About 10% of the onshore drilling activity is performed by international oil companies (IOC), 45% by public independents and the other 45% from privates, TPH estimates. By scrubbing the TPH coverage list, which is about two-thirds of the public independents, the spending level is forecast to be “in the high single digits, of maybe up to 10%,” he said.
IOC spending looks to be “relatively cautious or pessimistic, so we’re thinking spend levels for that group will be flat to maybe modestly lower for 2014.” There’s less transparency on 2014 spend by privates, but TPH estimates capex will be higher. Combined, the public and private E&Ps capex is forecast higher in the coming year, “mid to high single digits, 5-8%.”
However, the capex won’t be as freely distributed among different locations as it’s been in the past.
“Where incremental spend and where incremental rigs go to work from current levels, which is obviously lower than the year-to-date averages of 2013, we think around 50 horizontal rigs are set to be added in the Permian Basin,” said Tillery.

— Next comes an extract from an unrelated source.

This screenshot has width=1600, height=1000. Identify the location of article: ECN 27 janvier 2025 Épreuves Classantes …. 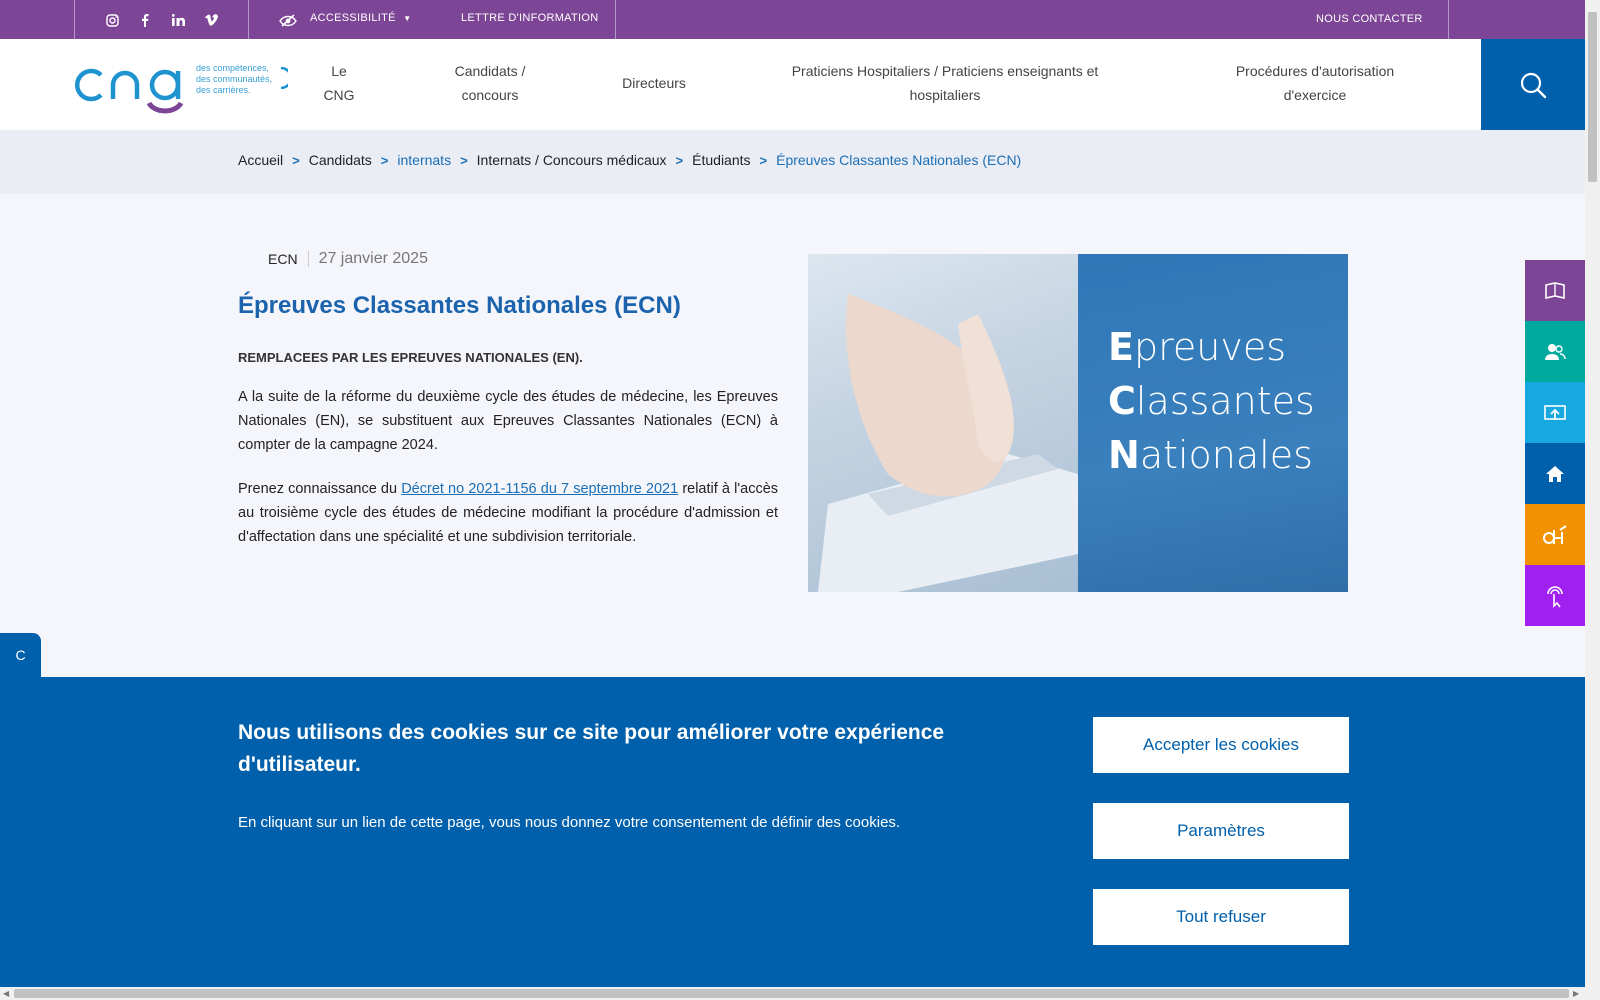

The Bakken and Utica shales, as well drilling in south-central Oklahoma “all look to us to be up plus or minus 10 rigs from where we are today.
“The Eagle Ford, the Marcellus look flattish. The Mississippi Lime looks flattish. The Midcontinent, including the aggregate Wash plays, may be up marginally, but you roll all that together, and that’s how we get to our forecast of 4Q2014 U.S. rig activity up about 100 rigs from where we are today. That all adds up to only about a 2% increase year/year because of the downtrend we’ve been in over the course of 2013.”
Listening to executives discuss their plans for 2014, Tillery said most credit drilling efficiencies for growth. And in many cases, fewer rigs can complete more wells. However, “I think there’s no doubt the Permian is going to be up big year over year on the horizontal side…If we use 50 rigs of incremental horizontal activity, that’s up 20-25%, so that is a meaningful increase…That’s on a basis of a little over 200 horizontal rigs out of 1,100 total in the U.S.”
The “feel” about the rig count “is absolutely better than it was three months ago…As we went through the summertime, we had the land drillers all concerned” about a slowdown toward the end of the year, worried it would be a repeat of 2012, said Tillery.
Additionally, behind the scenes, BHP Billiton Ltd. scaled back on its U.S. onshore spend, which “pushed a bunch of rigs back onto the market. So you had good quality rigs looking for a new home, in addition to concern about declines in the year end.” But the market “is actually better than it was over the summer,” with more newbuilds coming onto the market to replace lower quality, less efficient rigs.